ЗАДАНИЕ A:
В каком зале, согласно исходному тексту, начал работу IV съезд Советов?

ИСХОДНЫЙ ТЕКСТ:
Книги

1917 год: русская государственность в эпоху смут, реформ и революций

22
18
20
22
24
26
28
30

14 марта 1918 года с опозданием почти на три часа в зале бывшего Дворянского Собрания начал работу IV съезд Советов. Причиной задержки стала острая борьба в кулуарах, где во многом и был решен результат предстоящего голосования[272]. После того как Брестский мир был всё же ратифицирован, левоэсеровская фракция заявила о выходе их партии из Совнаркома. Решение это далось левым эсерам далеко не просто. Не менее трети фракции высказалось за заключение мира и против выхода из СНК. На II съезде ПЛСР 17–25 апреля такие их лидеры, как М. Спиридонова, Колегаев, Натансон, Трутовский и другие также выступили с примирительных позиций. Тем не менее, уже 15 марта 1917 года министры от Партия левых социалистов-революционеров интернационалистов (ПЛСРИ) покинули свои посты. Правительственный кризис разразился.

МАТЕРИАЛ К ЗАДАНИЮ:
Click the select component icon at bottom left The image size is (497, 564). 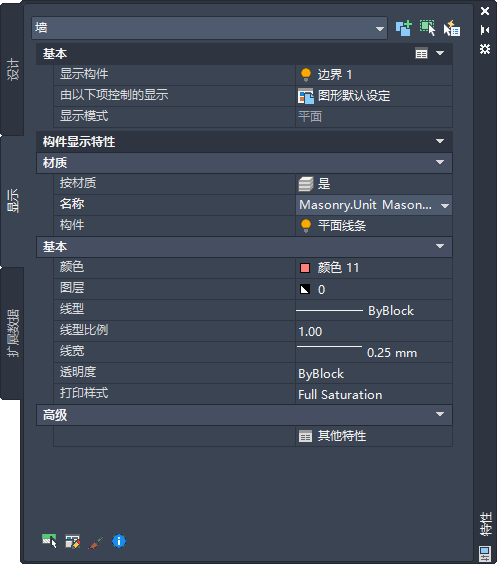(49, 541)
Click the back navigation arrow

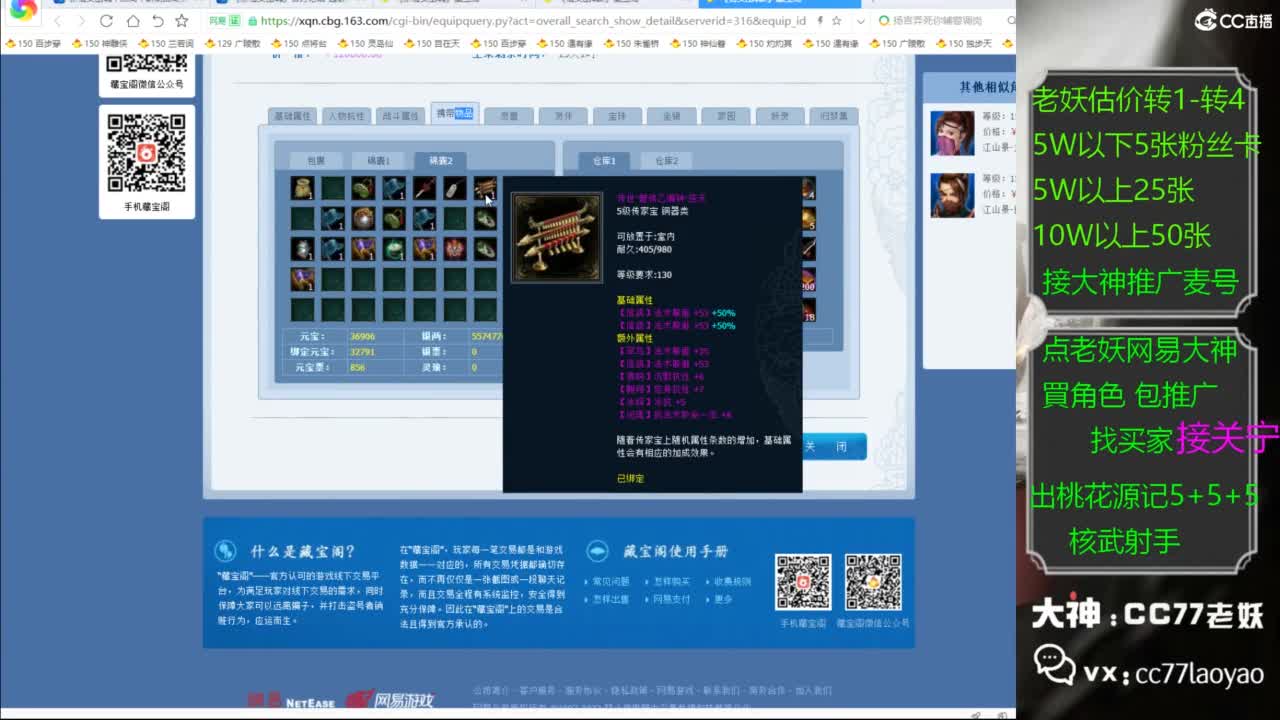click(58, 21)
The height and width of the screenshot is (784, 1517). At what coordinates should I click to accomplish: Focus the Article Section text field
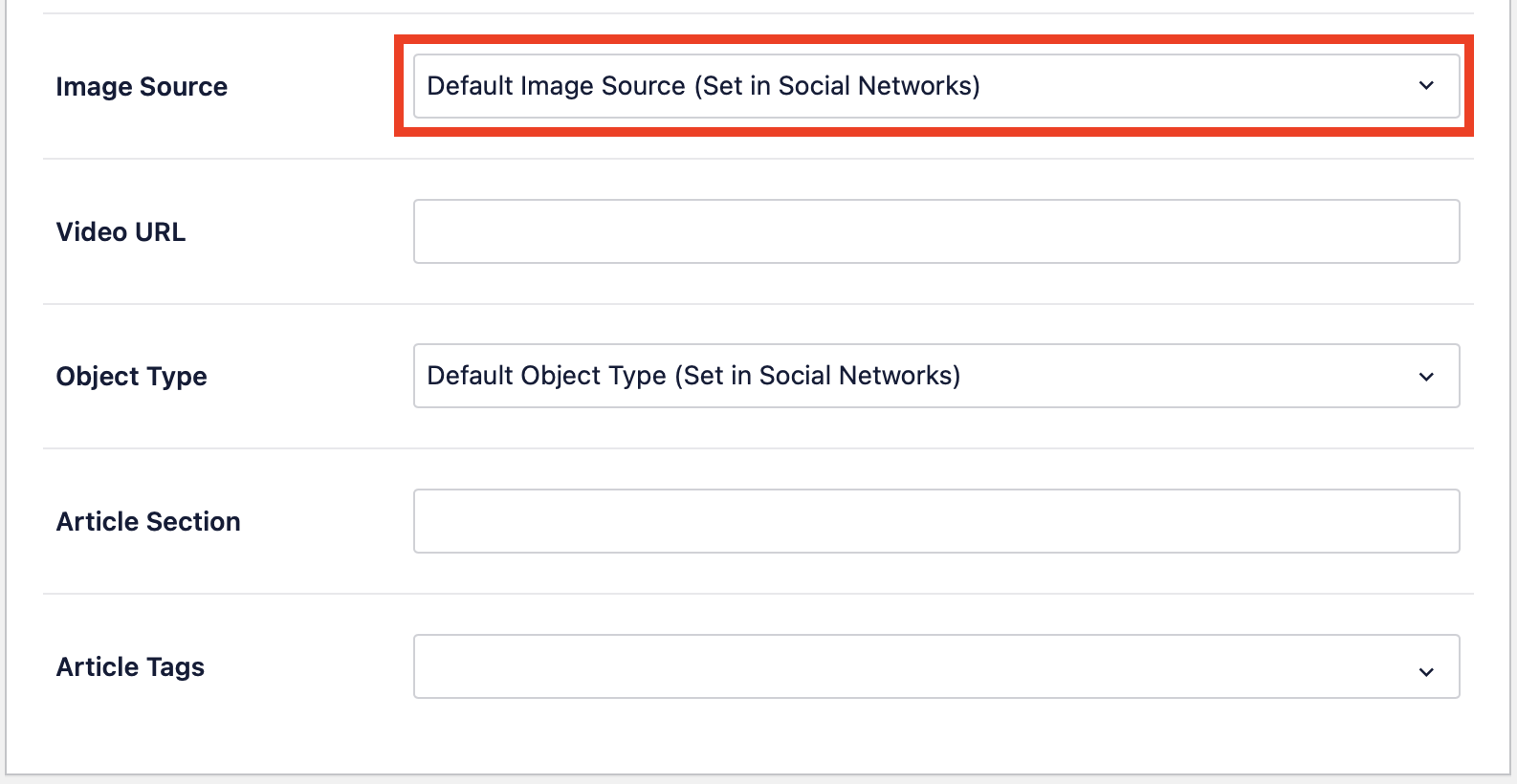click(x=936, y=521)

ЗАДАНИЕ B:
Выведите в виде JSON-списка строк всё в строках материала от строки, содержащей «The height and», до конца материала включительно, пропустив пустые строки. Изображения в ответ не включайте.

РЕШЕНИЕ С РАЗБОРОМ A:
В зале бывшего Дворянского Собрания.

РЕШЕНИЕ С РАЗБОРОМ B:
[
  "The height and width of the screenshot is (784, 1517). At what coordinates should I click to accomplish: Focus the Article Section text field",
  "click(x=936, y=521)"
]